- **Extracted material**
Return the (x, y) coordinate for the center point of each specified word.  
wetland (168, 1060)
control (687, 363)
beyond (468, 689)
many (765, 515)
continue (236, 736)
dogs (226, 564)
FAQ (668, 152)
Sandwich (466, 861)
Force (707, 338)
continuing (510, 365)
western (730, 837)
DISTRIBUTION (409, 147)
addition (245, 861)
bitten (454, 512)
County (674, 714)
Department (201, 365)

- **To do**
Reproduce verbatim the entry lines starting at the one containing "FAQ (668, 152)" and ending at the final line of the entries, with both endpoints included.

- **Solution below**
FAQ (668, 152)
Sandwich (466, 861)
Force (707, 338)
continuing (510, 365)
western (730, 837)
DISTRIBUTION (409, 147)
addition (245, 861)
bitten (454, 512)
County (674, 714)
Department (201, 365)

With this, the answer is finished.